In December 2016, we found that 87 percent of car shoppers surveyed said they are looking for cars for sale¹.  We also found that of that 87 percent, 55 percent of those surveyed are researching car pricing and 54 percent are comparing vehicles¹.  Knowing this, what role do you think your merchandising plays in influencing car shoppers to spend time on your VDPs?  Does your vehicle merchandising even entice consumers to send a traditional lead or encourage them to show up to the lot?  Take a step back and evaluate the photos you take of your inventory and the way you write your sellers notes for an effective, cohesive merchandising strategy.

Auto shoppers want real-time information.  We know from our own research that 63 percent of auto shoppers were still researching dealerships after showing up onto a dealer’s lot, and more than half of those visited additional dealerships based on what they found via their mobile devices².  Your merchandising can be a key influencer in helping car shoppers decide where and with whom to do business – and it may not be you.

What Do Car Shoppers Want, and What Can you Do?

Let’s talk specifics about what you can do to better merchandise for the in-market car shopper.  Cars.com continually takes consumer feedback into consideration for updates to the user experience.  A good deal of what we receive deals with available vehicle content.  Car shoppers are asking for more details about vehicles saying, “improve filter options by making dealers correctly load all details about the car.”  Additionally, we’ve heard that we should prioritize search results based on VDPs having full photos, sellers notes, and contact information.  Of course, we will never prioritize one dealer over another in a search.  But, these are responses to our question of how we should improve Cars.com, and it’s in dealers’ own power to do it while helping themselves.

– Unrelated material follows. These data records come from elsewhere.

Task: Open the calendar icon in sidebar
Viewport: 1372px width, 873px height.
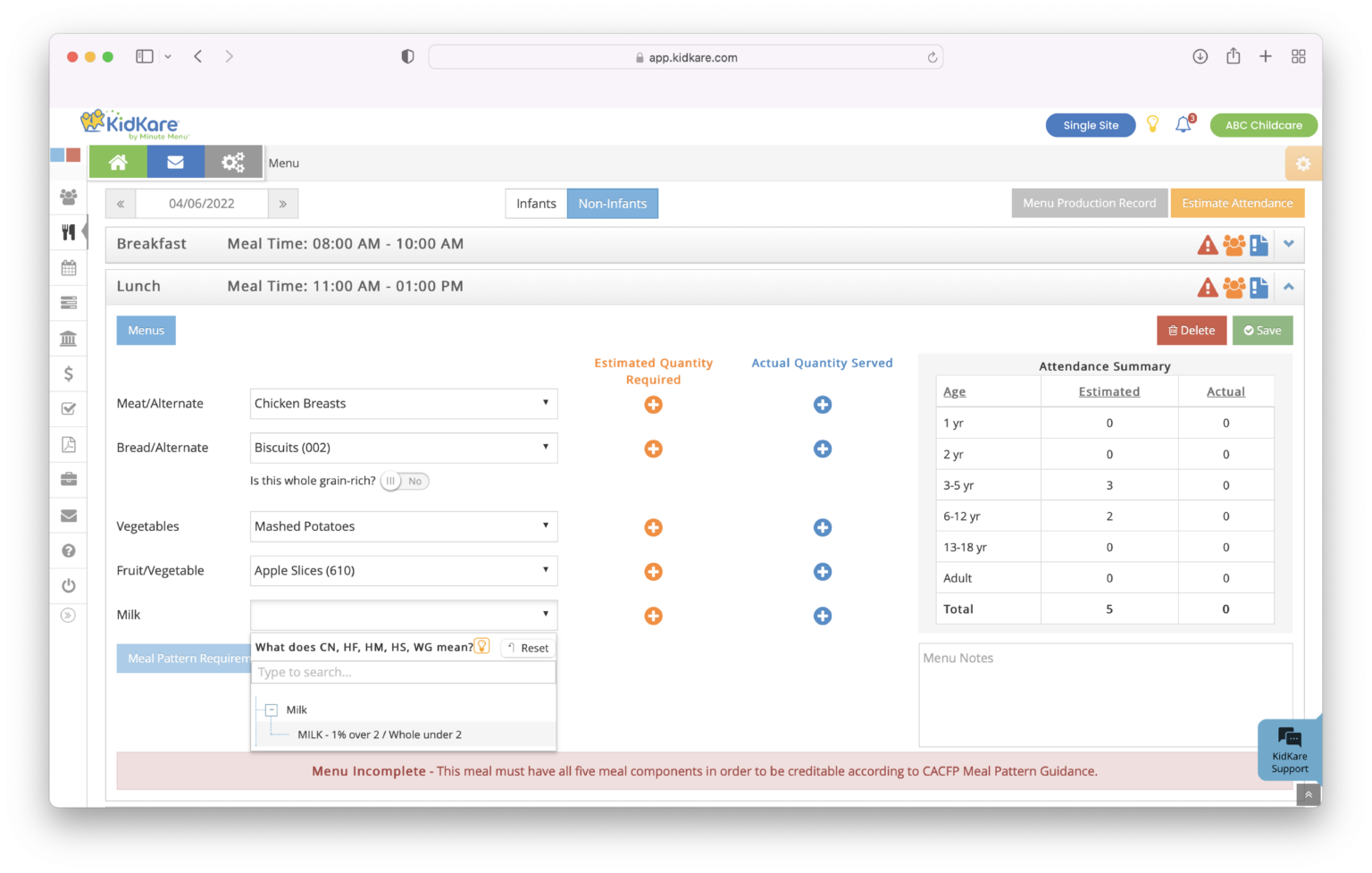Action: pyautogui.click(x=69, y=267)
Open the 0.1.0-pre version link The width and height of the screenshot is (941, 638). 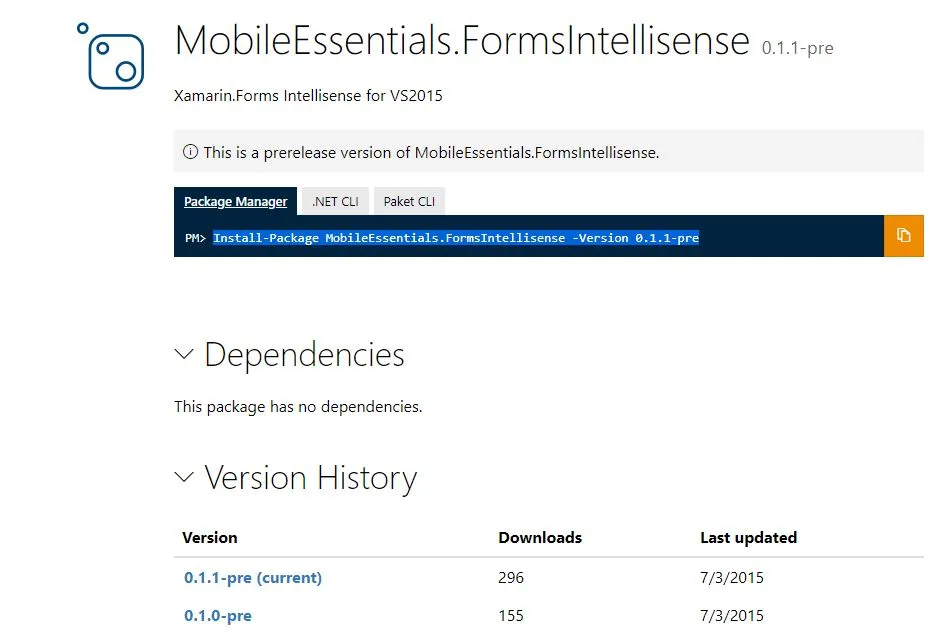click(217, 616)
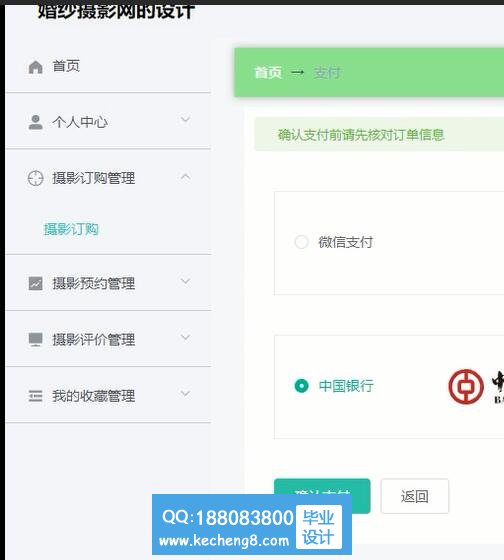Collapse the 摄影订购管理 chevron
This screenshot has height=560, width=504.
pos(185,176)
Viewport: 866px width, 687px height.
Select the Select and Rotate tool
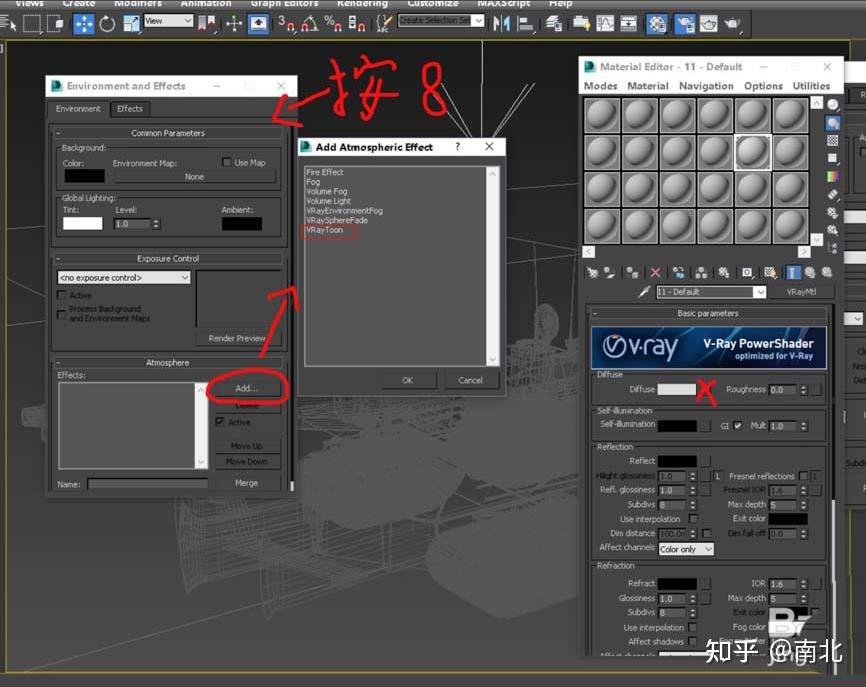point(106,24)
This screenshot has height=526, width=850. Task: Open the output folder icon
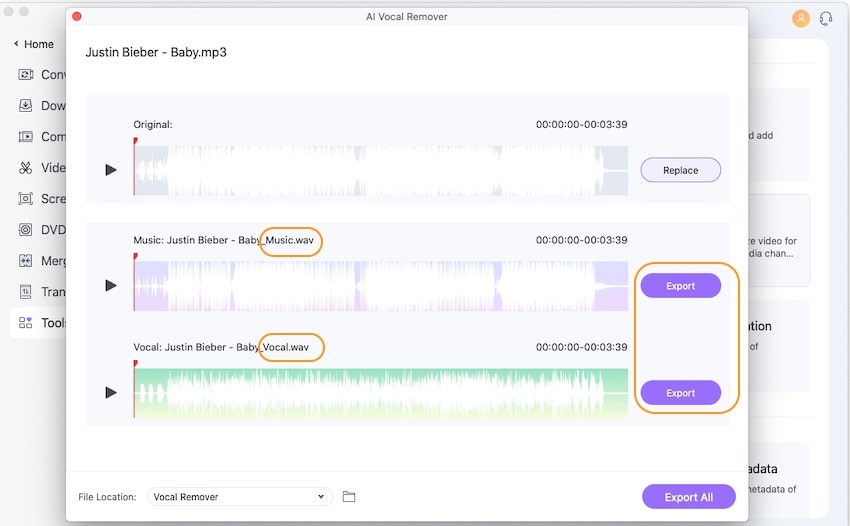point(349,497)
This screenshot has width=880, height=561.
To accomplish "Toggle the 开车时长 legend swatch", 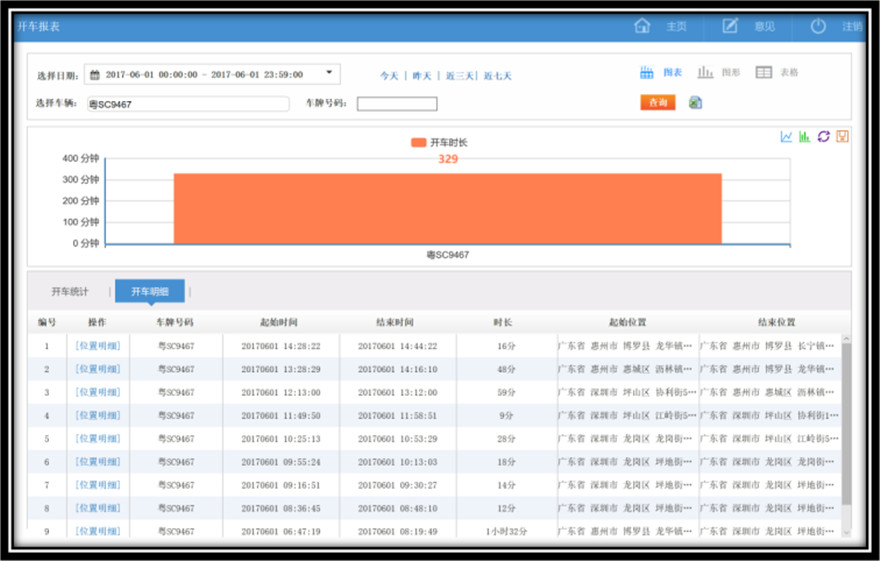I will [x=418, y=143].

If consumers are clamoring for more information on vehicles via photos, sellers notes, and contact information, it’s those dealers who take the time to merchandise thoroughly and creatively who are gaining in market share, growing their sales, and influencing people to show up on the lot.  It’s also those dealers who completely fill out all vehicle details and features sections on a VDP that can garner more attention from consumers online.

What can you do?  Dedicate resources to take quality photos of available inventory.  While we offer stock photos of new inventory, up to date pictures of vehicles can go a long way in satisfying car shoppers needs.  A well detailed, creative paragraph of sellers notes can also satisfy car shoppers and encourage them to contact the dealership with a phone call or email or even to show up on the lot.  Indeed, it’s those dealers that completely fill out all vehicle details and features sections that will benefit from consumers visiting Cars.com.  Those fields feed into the filters that car shoppers use to narrow down their search.  If you don’t have specifics on your vehicle filled out – you miss out!

If the manpower doesn’t exist at your dealership to cover the volume of inventory, working with your DMS provider can lessen the burden.  Have the conversation with your DMS for more detailed photos taken more often and provide examples and guidelines for your sellers notes.

Consumers are asking for more detailed information on vehicles when they are researching.  If it comes down to a customer comparing one of your vehicles against a competitor who has more information on their VDPs, you may have lost them.

[1] Cars.com Insights, December, 2016.

[2] Behavioral Analytics on Mobile, Cars.com, Q3 2016.